PaydAds shall not be responsible for any losses, delays, or performance fluctuations resulting from actions or decisions made by third-party platforms.
15.Governing Law
These Terms and any dispute or claim (including non-contractual disputes or claims) arising out of or in connection with them or their subject matter shall be governed by and construed in accordance with the laws of England and Wales.
The parties irrevocably agree that the courts of England and Wales shall have exclusive jurisdiction to settle any dispute or claim arising out of or in connection with these Terms.
16.Changes to These Terms
PaydAds reserves the right to amend or update these Terms from time to time to reflect changes in law, business practices, or service offerings.
Any updated version will be published on our website with a revised "Last Updated" date. Where appropriate, we may also notify Clients via email or written communication.
Continued use of our services following publication of the updated Terms shall constitute acceptance of the revised Terms.

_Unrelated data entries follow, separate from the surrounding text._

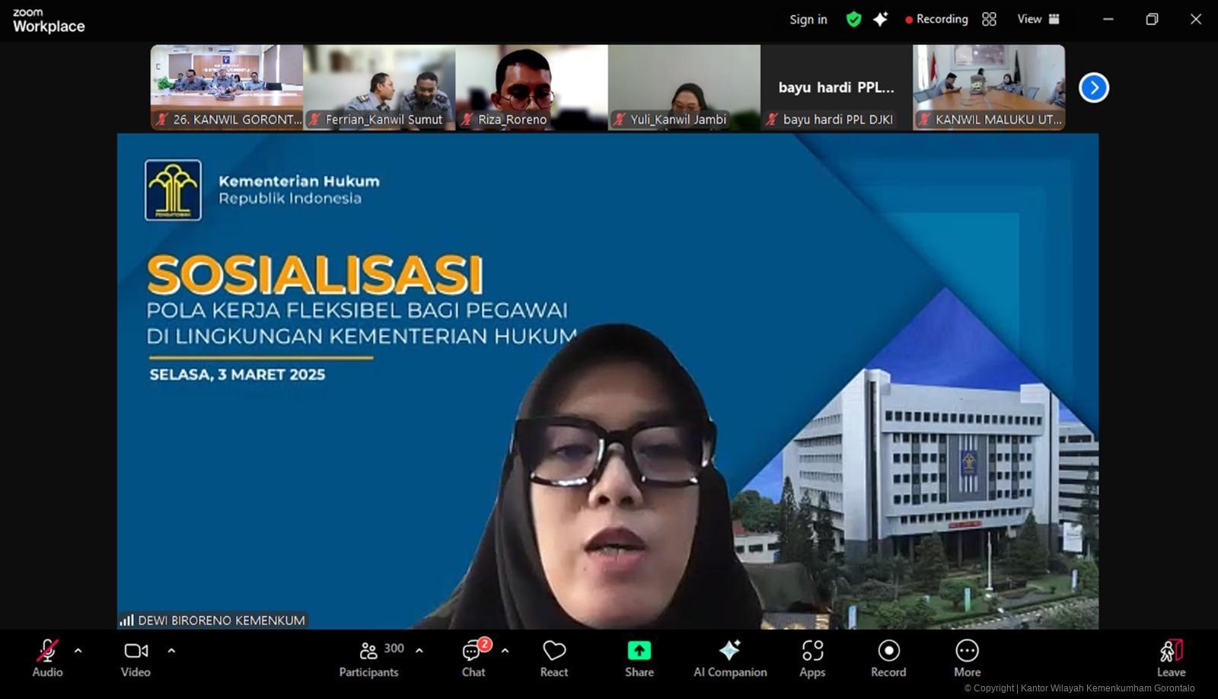Viewport: 1218px width, 699px height.
Task: Expand the Participants options arrow
Action: pos(419,651)
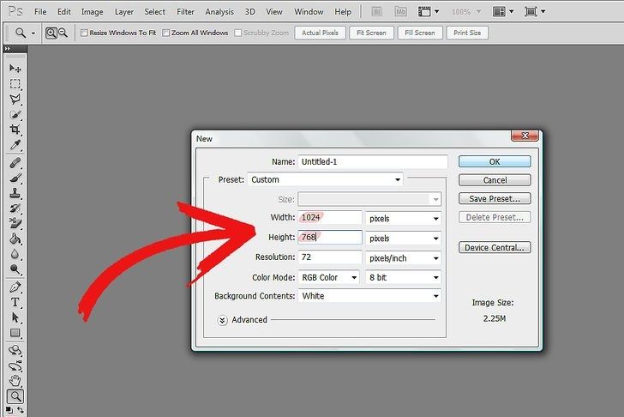This screenshot has width=624, height=417.
Task: Click the Device Central button
Action: [495, 248]
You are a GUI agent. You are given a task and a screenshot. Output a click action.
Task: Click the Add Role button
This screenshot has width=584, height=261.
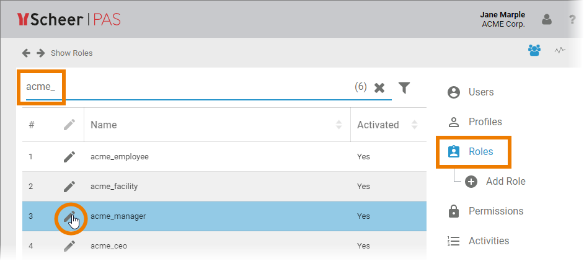(505, 182)
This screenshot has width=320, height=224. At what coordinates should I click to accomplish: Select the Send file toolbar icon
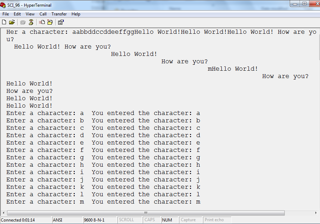42,22
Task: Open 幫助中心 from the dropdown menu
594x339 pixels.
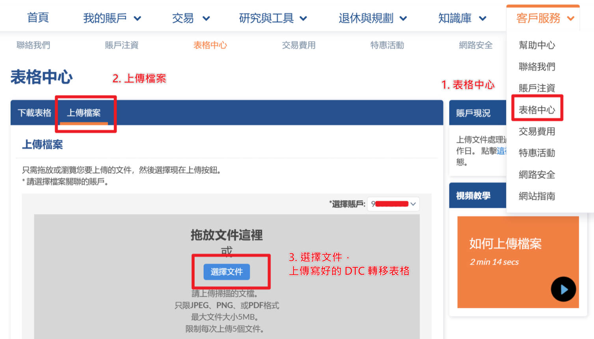Action: click(536, 45)
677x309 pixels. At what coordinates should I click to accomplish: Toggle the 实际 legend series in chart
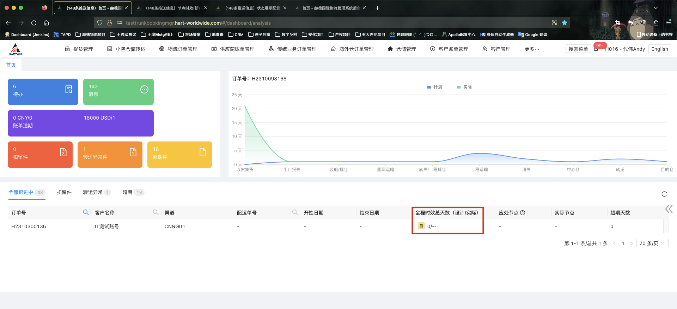click(x=464, y=87)
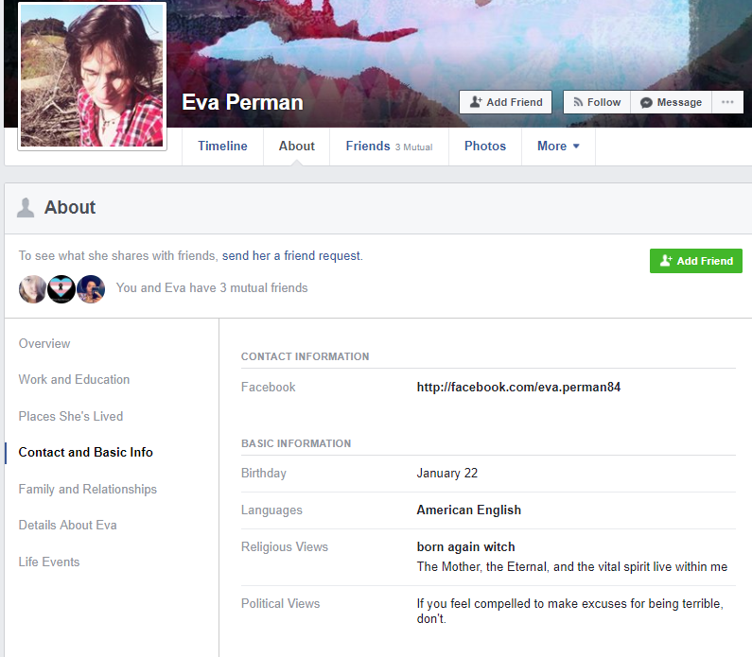Click the About section person icon

coord(26,208)
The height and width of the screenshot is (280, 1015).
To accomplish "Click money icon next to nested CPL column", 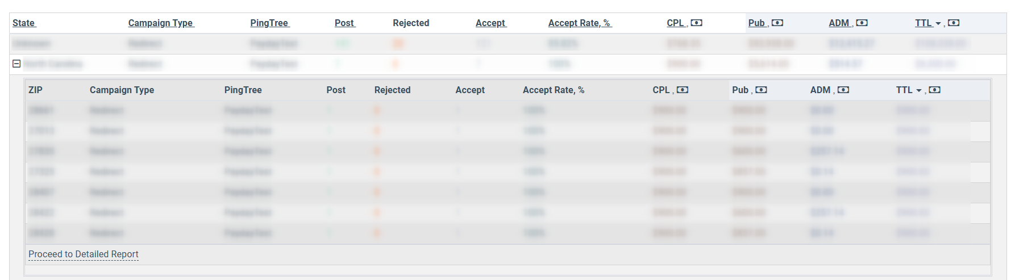I will tap(683, 90).
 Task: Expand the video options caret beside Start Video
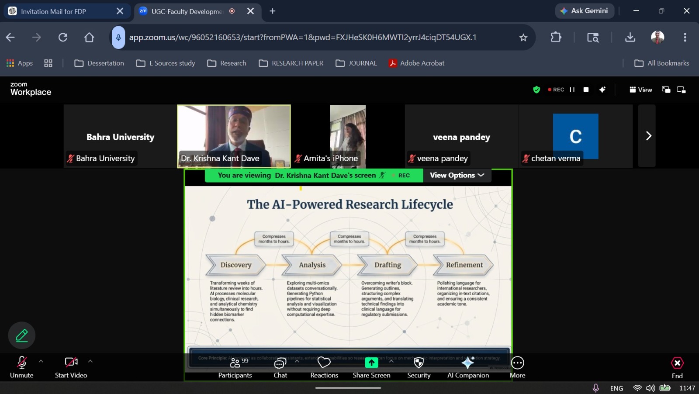tap(90, 361)
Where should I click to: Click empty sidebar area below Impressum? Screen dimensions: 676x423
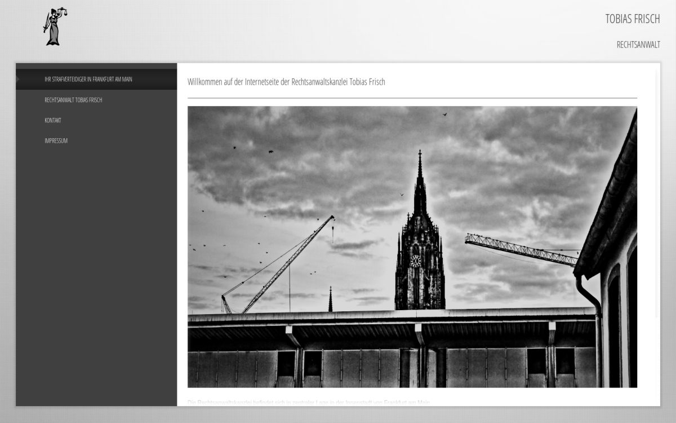[96, 271]
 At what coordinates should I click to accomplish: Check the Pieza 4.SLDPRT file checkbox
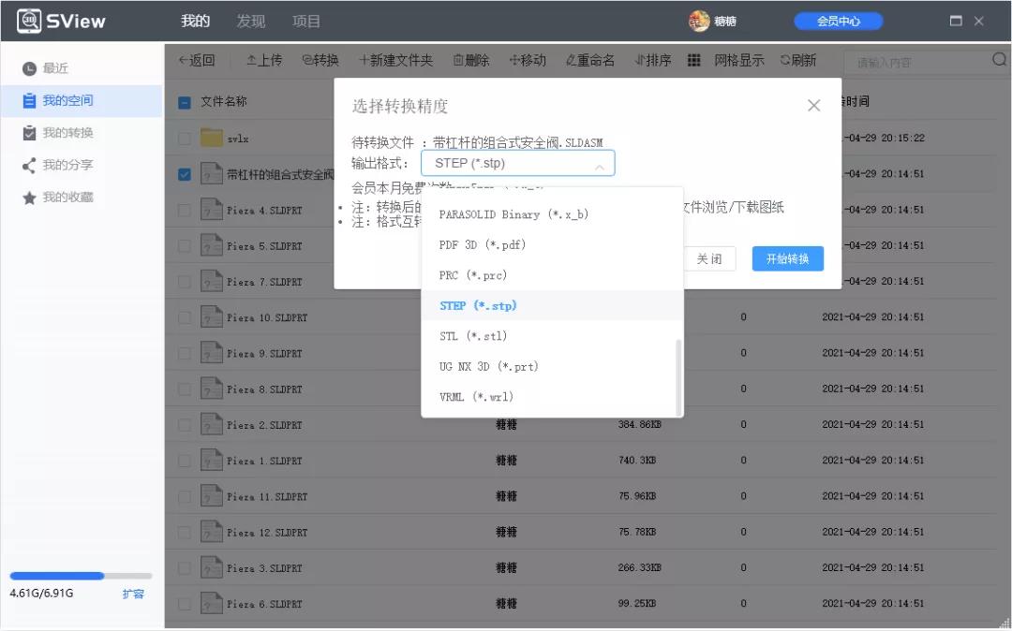pyautogui.click(x=184, y=209)
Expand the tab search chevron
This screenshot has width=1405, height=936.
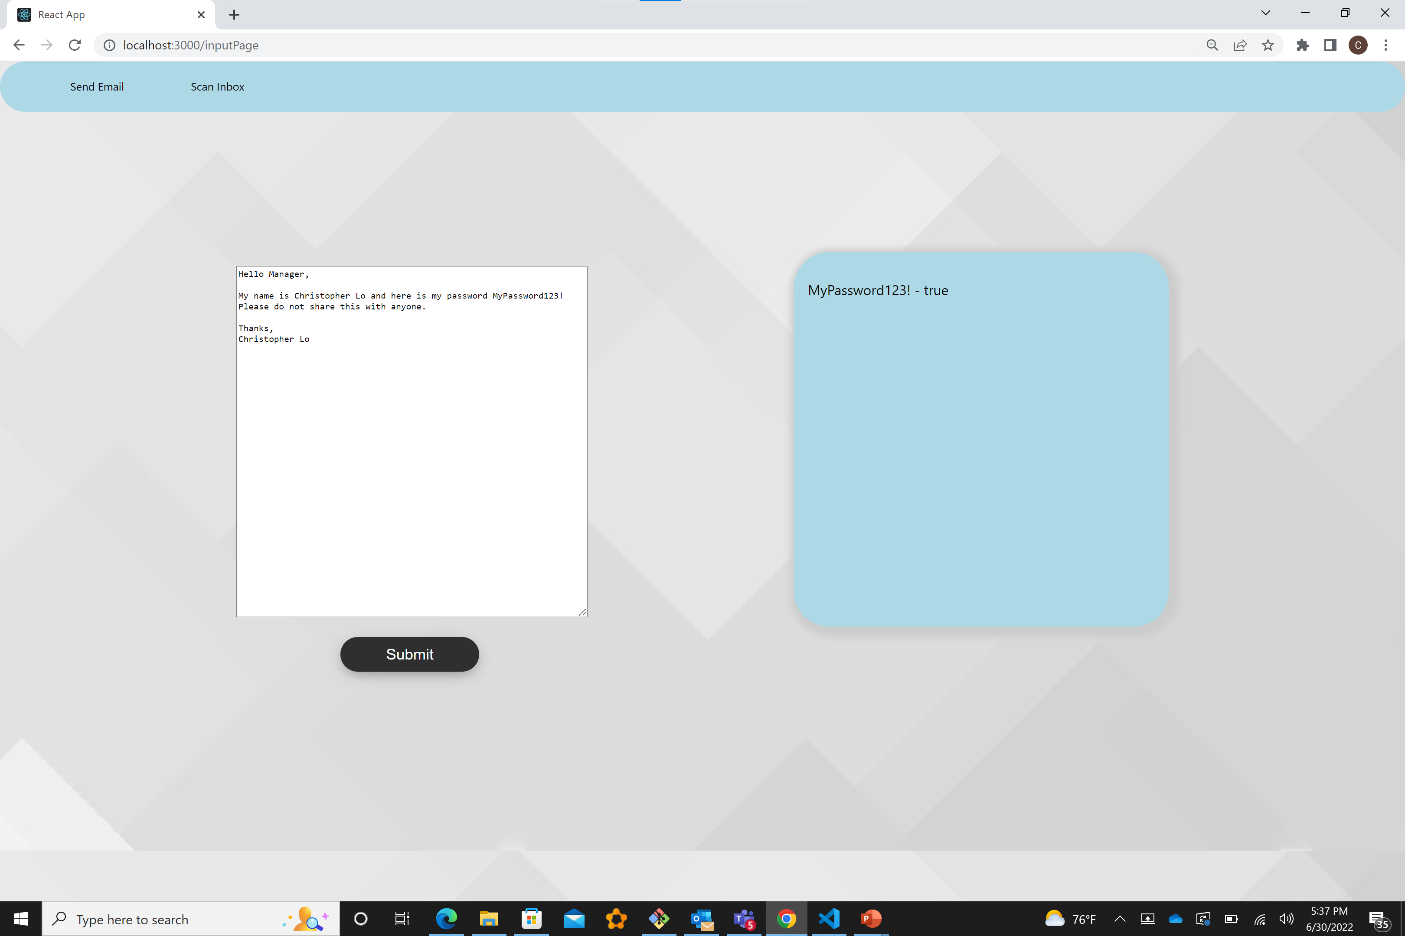coord(1265,13)
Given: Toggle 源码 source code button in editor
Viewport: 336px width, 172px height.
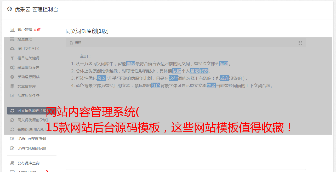Looking at the screenshot, I should point(76,43).
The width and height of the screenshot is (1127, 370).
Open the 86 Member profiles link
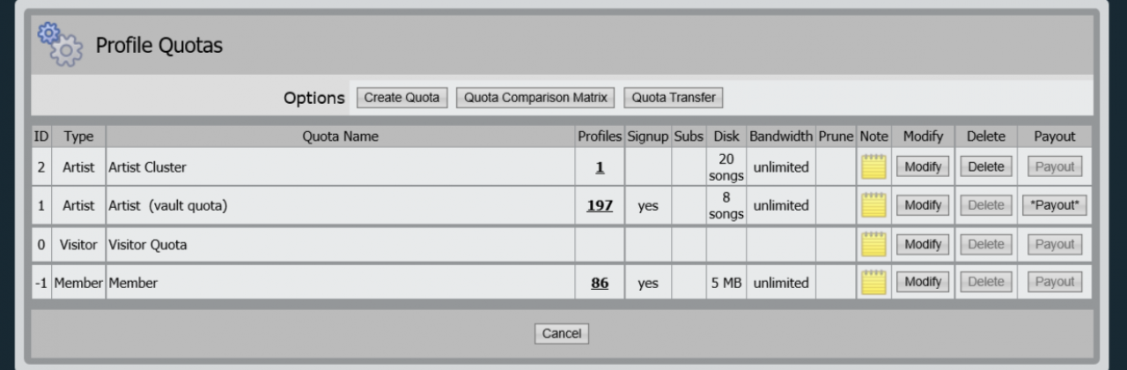pos(600,283)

If a Client does not agree to the updated Terms, they must cease use of the services and provide written notice of termination in accordance with the applicable cancellation provisions.
17.Contact
If you have any questions, concerns, or notices relating to these Terms, please contact PaydAds through the official contact page on our website.
Formal legal notices must be submitted in writing via the contact details provided on our website and will be deemed received once acknowledged by PaydAds.